*** Materials provided
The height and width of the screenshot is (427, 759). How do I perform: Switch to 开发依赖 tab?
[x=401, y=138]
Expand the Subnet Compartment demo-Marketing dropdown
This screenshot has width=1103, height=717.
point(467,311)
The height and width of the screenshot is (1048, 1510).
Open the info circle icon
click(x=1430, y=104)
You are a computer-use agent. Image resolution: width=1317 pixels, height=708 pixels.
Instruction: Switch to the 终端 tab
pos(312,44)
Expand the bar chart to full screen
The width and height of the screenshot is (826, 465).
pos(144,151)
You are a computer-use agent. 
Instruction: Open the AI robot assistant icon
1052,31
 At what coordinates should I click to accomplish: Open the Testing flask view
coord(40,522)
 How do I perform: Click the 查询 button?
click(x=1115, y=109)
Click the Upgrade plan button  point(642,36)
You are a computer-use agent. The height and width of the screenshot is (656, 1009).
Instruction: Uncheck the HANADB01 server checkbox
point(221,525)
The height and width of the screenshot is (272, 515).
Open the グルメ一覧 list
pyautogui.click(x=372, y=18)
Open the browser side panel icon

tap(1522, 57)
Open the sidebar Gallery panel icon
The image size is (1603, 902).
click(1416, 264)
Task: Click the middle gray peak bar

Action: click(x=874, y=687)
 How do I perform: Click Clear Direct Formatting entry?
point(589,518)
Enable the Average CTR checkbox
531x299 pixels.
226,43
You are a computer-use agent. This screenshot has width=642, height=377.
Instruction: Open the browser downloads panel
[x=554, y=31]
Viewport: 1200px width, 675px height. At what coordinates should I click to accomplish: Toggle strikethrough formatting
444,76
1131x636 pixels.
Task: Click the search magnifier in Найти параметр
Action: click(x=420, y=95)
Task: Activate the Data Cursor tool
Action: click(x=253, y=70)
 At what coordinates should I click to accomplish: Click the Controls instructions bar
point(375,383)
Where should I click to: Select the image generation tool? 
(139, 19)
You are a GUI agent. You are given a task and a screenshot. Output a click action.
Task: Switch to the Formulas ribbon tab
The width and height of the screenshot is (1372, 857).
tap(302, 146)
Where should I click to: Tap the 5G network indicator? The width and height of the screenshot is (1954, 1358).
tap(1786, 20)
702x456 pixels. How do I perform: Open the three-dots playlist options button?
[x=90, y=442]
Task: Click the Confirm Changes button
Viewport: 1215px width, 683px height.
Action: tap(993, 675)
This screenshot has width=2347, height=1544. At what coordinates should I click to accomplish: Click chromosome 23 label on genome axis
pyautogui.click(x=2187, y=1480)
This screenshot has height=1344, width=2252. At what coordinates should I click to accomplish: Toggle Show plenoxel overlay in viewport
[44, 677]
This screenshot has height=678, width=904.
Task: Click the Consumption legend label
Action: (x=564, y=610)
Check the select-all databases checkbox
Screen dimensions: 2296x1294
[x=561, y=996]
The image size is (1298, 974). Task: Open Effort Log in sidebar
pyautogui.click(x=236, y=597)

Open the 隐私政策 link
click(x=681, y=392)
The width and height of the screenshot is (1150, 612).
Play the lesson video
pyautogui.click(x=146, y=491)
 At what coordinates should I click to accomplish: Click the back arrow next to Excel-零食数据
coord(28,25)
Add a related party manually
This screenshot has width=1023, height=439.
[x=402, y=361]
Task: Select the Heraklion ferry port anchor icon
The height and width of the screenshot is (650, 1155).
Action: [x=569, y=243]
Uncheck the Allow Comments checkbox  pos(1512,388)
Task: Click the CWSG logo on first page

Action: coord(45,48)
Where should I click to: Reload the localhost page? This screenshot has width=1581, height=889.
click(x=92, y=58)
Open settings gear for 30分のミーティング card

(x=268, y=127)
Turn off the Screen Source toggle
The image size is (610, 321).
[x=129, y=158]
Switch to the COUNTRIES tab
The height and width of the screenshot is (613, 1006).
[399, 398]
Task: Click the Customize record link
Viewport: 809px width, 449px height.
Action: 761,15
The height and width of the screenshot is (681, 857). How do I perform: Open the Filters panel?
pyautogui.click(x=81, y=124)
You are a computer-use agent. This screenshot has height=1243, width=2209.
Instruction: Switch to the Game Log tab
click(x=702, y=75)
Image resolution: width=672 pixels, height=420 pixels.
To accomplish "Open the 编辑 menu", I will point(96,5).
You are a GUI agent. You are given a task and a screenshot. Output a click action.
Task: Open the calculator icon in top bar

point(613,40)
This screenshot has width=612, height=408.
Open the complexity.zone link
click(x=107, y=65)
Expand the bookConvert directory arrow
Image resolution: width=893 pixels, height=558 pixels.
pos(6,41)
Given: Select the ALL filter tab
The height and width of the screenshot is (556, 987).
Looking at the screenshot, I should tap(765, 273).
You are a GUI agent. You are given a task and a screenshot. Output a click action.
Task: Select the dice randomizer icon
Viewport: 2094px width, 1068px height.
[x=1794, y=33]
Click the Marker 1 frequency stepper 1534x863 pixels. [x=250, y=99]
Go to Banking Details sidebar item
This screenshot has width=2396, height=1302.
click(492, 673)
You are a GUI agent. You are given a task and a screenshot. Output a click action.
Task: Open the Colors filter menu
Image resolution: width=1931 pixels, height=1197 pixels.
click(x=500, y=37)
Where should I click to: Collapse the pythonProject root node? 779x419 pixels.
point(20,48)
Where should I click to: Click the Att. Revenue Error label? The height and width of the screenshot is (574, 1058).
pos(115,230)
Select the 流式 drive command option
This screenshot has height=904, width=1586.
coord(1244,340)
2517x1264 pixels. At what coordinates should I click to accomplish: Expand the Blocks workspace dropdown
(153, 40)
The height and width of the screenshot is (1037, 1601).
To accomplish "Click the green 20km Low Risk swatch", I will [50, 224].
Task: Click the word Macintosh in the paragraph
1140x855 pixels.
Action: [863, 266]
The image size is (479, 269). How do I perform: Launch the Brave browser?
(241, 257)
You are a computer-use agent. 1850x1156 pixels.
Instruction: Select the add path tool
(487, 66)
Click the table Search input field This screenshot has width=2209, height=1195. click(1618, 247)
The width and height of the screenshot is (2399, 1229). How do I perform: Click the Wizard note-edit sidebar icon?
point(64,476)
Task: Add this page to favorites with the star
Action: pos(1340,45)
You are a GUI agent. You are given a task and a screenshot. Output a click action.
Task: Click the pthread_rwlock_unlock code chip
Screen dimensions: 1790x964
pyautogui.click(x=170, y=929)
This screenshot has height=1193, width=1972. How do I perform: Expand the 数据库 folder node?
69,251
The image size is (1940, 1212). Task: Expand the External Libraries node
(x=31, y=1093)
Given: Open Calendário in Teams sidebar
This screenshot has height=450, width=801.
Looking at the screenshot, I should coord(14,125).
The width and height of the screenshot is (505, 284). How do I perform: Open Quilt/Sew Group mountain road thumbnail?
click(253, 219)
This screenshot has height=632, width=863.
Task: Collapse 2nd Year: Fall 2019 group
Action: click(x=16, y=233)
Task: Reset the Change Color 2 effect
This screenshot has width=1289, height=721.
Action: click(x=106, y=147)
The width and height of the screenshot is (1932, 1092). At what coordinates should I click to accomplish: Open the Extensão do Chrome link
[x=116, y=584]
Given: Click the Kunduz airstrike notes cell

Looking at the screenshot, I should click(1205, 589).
******
> [What to do] Output the data exactly, in full.

> [Exercise answer]
The height and width of the screenshot is (427, 759). How do I perform: Switch to 开发依赖 tab?
[x=401, y=138]
Expand the Subnet Compartment demo-Marketing dropdown
This screenshot has width=1103, height=717.
point(467,311)
The height and width of the screenshot is (1048, 1510).
Open the info circle icon
click(x=1430, y=104)
You are a computer-use agent. Image resolution: width=1317 pixels, height=708 pixels.
Instruction: Switch to the 终端 tab
pos(312,44)
Expand the bar chart to full screen
The width and height of the screenshot is (826, 465).
pos(144,151)
You are a computer-use agent. 
Instruction: Open the AI robot assistant icon
1052,31
 At what coordinates should I click to accomplish: Open the Testing flask view
coord(40,522)
 How do I perform: Click the 查询 button?
click(x=1115, y=109)
Click the Upgrade plan button  point(642,36)
You are a computer-use agent. The height and width of the screenshot is (656, 1009).
Instruction: Uncheck the HANADB01 server checkbox
point(221,525)
The height and width of the screenshot is (272, 515).
Open the グルメ一覧 list
pyautogui.click(x=372, y=18)
Open the browser side panel icon

tap(1522, 57)
Open the sidebar Gallery panel icon
The image size is (1603, 902).
click(1416, 264)
Task: Click the middle gray peak bar

Action: click(x=874, y=687)
 How do I perform: Click Clear Direct Formatting entry?
point(589,518)
Enable the Average CTR checkbox
531x299 pixels.
226,43
You are a computer-use agent. This screenshot has width=642, height=377.
Instruction: Open the browser downloads panel
[x=554, y=31]
Viewport: 1200px width, 675px height. At what coordinates should I click to accomplish: Toggle strikethrough formatting
444,76
1131x636 pixels.
Task: Click the search magnifier in Найти параметр
Action: click(x=420, y=95)
Task: Activate the Data Cursor tool
Action: click(x=253, y=70)
 At what coordinates should I click to accomplish: Click the Controls instructions bar
point(375,383)
Where should I click to: Select the image generation tool? 
(139, 19)
You are a GUI agent. You are given a task and a screenshot. Output a click action.
Task: Switch to the Formulas ribbon tab
The width and height of the screenshot is (1372, 857).
tap(302, 146)
Where should I click to: Tap the 5G network indicator? The width and height of the screenshot is (1954, 1358).
tap(1786, 20)
702x456 pixels. How do I perform: Open the three-dots playlist options button?
[x=90, y=442]
Task: Click the Confirm Changes button
Viewport: 1215px width, 683px height.
Action: tap(993, 675)
This screenshot has width=2347, height=1544. At what coordinates should I click to accomplish: Click chromosome 23 label on genome axis
pyautogui.click(x=2187, y=1480)
This screenshot has height=1344, width=2252. At what coordinates should I click to accomplish: Toggle Show plenoxel overlay in viewport
[44, 677]
This screenshot has height=678, width=904.
Task: Click the Consumption legend label
Action: (x=564, y=610)
Check the select-all databases checkbox
Screen dimensions: 2296x1294
[x=561, y=996]
The image size is (1298, 974). Task: Open Effort Log in sidebar
pyautogui.click(x=236, y=597)

Open the 隐私政策 link
click(x=681, y=392)
The width and height of the screenshot is (1150, 612).
Play the lesson video
pyautogui.click(x=146, y=491)
 At what coordinates should I click to accomplish: Click the back arrow next to Excel-零食数据
coord(28,25)
Add a related party manually
This screenshot has width=1023, height=439.
[x=402, y=361]
Task: Select the Heraklion ferry port anchor icon
The height and width of the screenshot is (650, 1155).
Action: [x=569, y=243]
Uncheck the Allow Comments checkbox  pos(1512,388)
Task: Click the CWSG logo on first page

Action: coord(45,48)
Where should I click to: Reload the localhost page? This screenshot has width=1581, height=889.
click(x=92, y=58)
Open settings gear for 30分のミーティング card

(x=268, y=127)
Turn off the Screen Source toggle
The image size is (610, 321).
[x=129, y=158]
Switch to the COUNTRIES tab
The height and width of the screenshot is (613, 1006).
[399, 398]
Task: Click the Customize record link
Viewport: 809px width, 449px height.
Action: 761,15
The height and width of the screenshot is (681, 857). How do I perform: Open the Filters panel?
pyautogui.click(x=81, y=124)
You are a computer-use agent. This screenshot has height=1243, width=2209.
Instruction: Switch to the Game Log tab
click(x=702, y=75)
Image resolution: width=672 pixels, height=420 pixels.
To accomplish "Open the 编辑 menu", I will point(96,5).
You are a GUI agent. You are given a task and a screenshot. Output a click action.
Task: Open the calculator icon in top bar

point(613,40)
This screenshot has width=612, height=408.
Open the complexity.zone link
click(x=107, y=65)
Expand the bookConvert directory arrow
Image resolution: width=893 pixels, height=558 pixels.
pos(6,41)
Given: Select the ALL filter tab
The height and width of the screenshot is (556, 987).
Looking at the screenshot, I should tap(765, 273).
You are a GUI agent. You are given a task and a screenshot. Output a click action.
Task: Select the dice randomizer icon
Viewport: 2094px width, 1068px height.
[x=1794, y=33]
Click the Marker 1 frequency stepper 1534x863 pixels. [x=250, y=99]
Go to Banking Details sidebar item
This screenshot has width=2396, height=1302.
click(492, 673)
You are a GUI agent. You are given a task and a screenshot. Output a click action.
Task: Open the Colors filter menu
Image resolution: width=1931 pixels, height=1197 pixels.
click(x=500, y=37)
Where should I click to: Collapse the pythonProject root node? 779x419 pixels.
point(20,48)
Where should I click to: Click the Att. Revenue Error label? The height and width of the screenshot is (574, 1058).
pos(115,230)
Select the 流式 drive command option
This screenshot has height=904, width=1586.
coord(1244,340)
2517x1264 pixels. At what coordinates should I click to accomplish: Expand the Blocks workspace dropdown
(153, 40)
The height and width of the screenshot is (1037, 1601).
To accomplish "Click the green 20km Low Risk swatch", I will [50, 224].
Task: Click the word Macintosh in the paragraph
1140x855 pixels.
Action: [863, 266]
The image size is (479, 269). How do I perform: Launch the Brave browser?
(241, 257)
You are a computer-use agent. 1850x1156 pixels.
Instruction: Select the add path tool
(487, 66)
Click the table Search input field This screenshot has width=2209, height=1195. click(1618, 247)
The width and height of the screenshot is (2399, 1229). How do I perform: Click the Wizard note-edit sidebar icon?
point(64,476)
Task: Add this page to favorites with the star
Action: pos(1340,45)
You are a GUI agent. You are given a task and a screenshot. Output a click action.
Task: Click the pthread_rwlock_unlock code chip
Screen dimensions: 1790x964
pyautogui.click(x=170, y=929)
This screenshot has height=1193, width=1972. How do I perform: Expand the 数据库 folder node?
69,251
The image size is (1940, 1212). Task: Expand the External Libraries node
(x=31, y=1093)
Given: Open Calendário in Teams sidebar
This screenshot has height=450, width=801.
Looking at the screenshot, I should coord(14,125).
The width and height of the screenshot is (505, 284). How do I perform: Open Quilt/Sew Group mountain road thumbnail?
click(253, 219)
This screenshot has height=632, width=863.
Task: Collapse 2nd Year: Fall 2019 group
Action: click(x=16, y=233)
Task: Reset the Change Color 2 effect
This screenshot has width=1289, height=721.
Action: click(x=106, y=147)
The width and height of the screenshot is (1932, 1092). At what coordinates should I click to accomplish: Open the Extensão do Chrome link
[x=116, y=584]
Given: Click the Kunduz airstrike notes cell

Looking at the screenshot, I should click(1205, 589).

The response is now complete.